ぺたぺたと地面を踏む足音が聞こえ、人の気配が庵の入口に現れる。うつむいたままの姿勢でうかがい見ると、小柄な老人が庵から出てくるところだった。
老人の身体はやつれ果て、皮膚には骨と血管が浮き上がっている。頭に髪はなく、頭蓋骨に直接白い髭をたくわえたような風貌だったが、不思議と不気味さは感じない。深く落ちくぼんだ眼窩の底で、人懐っこい瞳が一同を見下ろしていた。
「皆の衆、娘が済まないことをした。本当は賢く優しい子なのだ。許してくれ」
老人は入り口前に控える娘の頭をひと撫ですると、足取り軽く歩み出た。皆恐縮しているのか、答える者はいなかった。老人は禿げ頭をかりかりと擦る。
「まあ良い。要件はわかっておるしな。大気に漂う活力も随分と薄くなった。『原初の祭祀』をしてやるから村に戻っておれ。バクティ、お前はサティーとスーシラを連れて先に行き、準備を済ませておきなさい」
老人の指図に従い、ナラーヤナたちが動き出す。
「父様は一緒にいらっしゃらないのですか」
先程までの澄ました態度が嘘のように、バクティは甘えた声で老人を見上げる。

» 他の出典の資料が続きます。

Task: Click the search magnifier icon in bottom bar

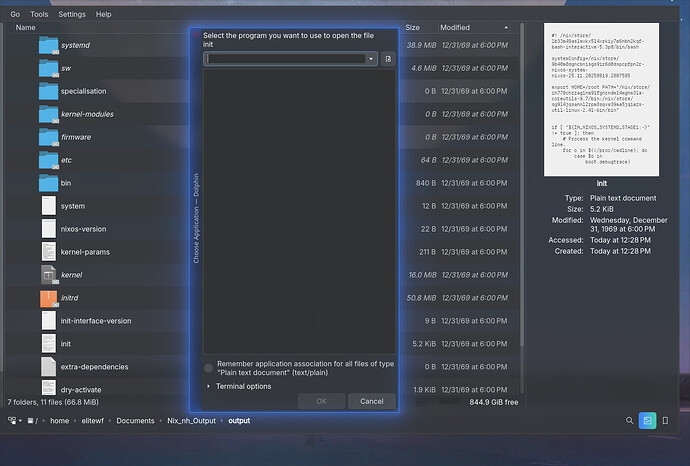Action: tap(629, 421)
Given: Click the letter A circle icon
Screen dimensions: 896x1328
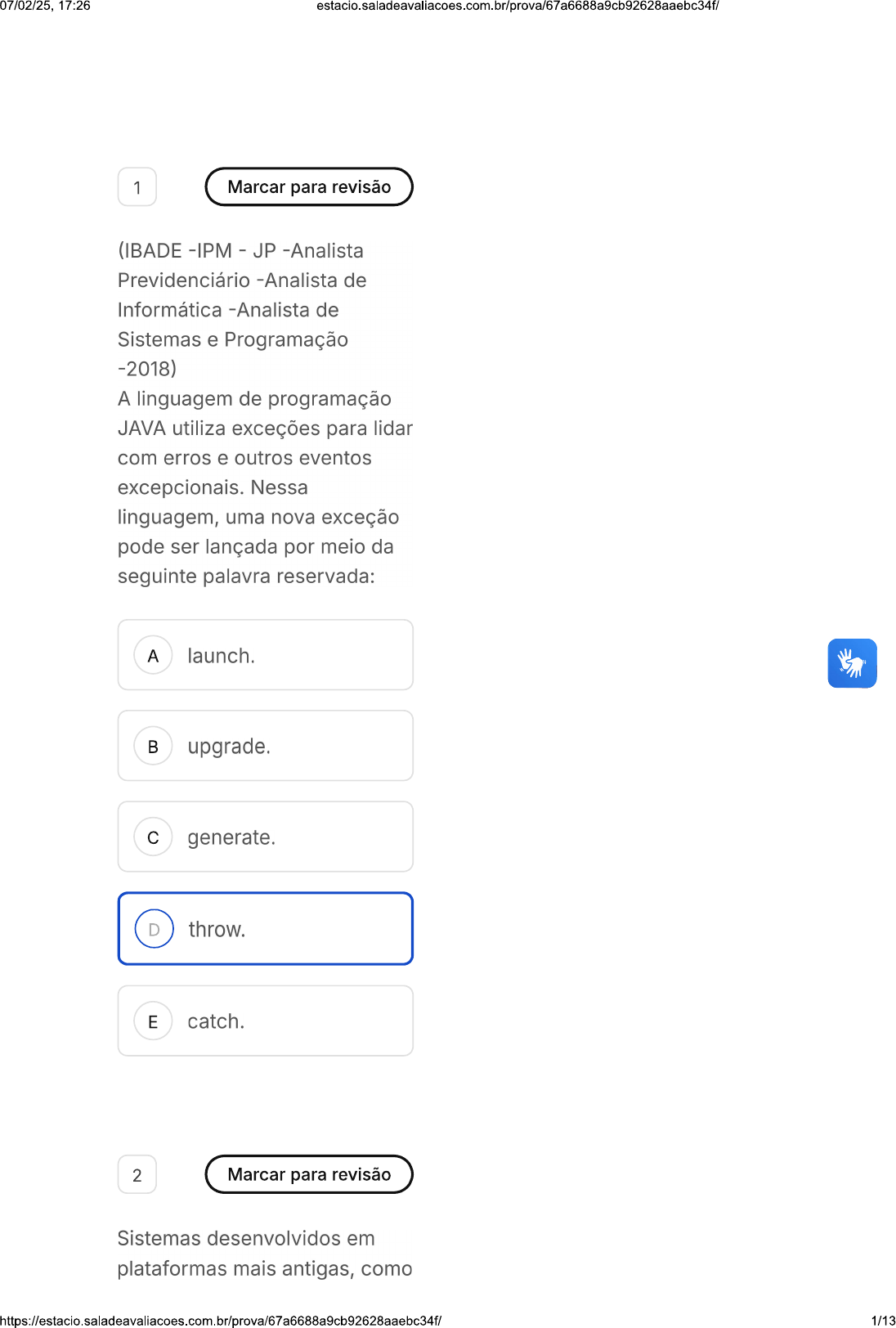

イージンが面白くなさそうな顔をしていたので、余計なことを言い出さないように、ウィレムは彼の脇腹を軽く小突いた。だが、全てを見抜いていたかのように、イージンは身体を捻ってウィレムの肘を躱す。上体を崩したウィレムはその場に倒れ込んだ。眉間に皺を寄せて彼をにらむと、目を細めて満足げな冷笑を浴びせてくる。
不意に、にらみあう二人の間に乾いた木の枝が突き刺さったかと思うと、釣瓶落としのように勢い良く老人の顔が現れた。思わず後退るウィレム。イージンは平然としていたが、肩が微かに揺れていた。
「儂はこちらのお客人と少し話してから後を追う。あんたらもその方が良かろう」
老人は動揺する二人に隙間だらけの歯を見せて笑いかけた。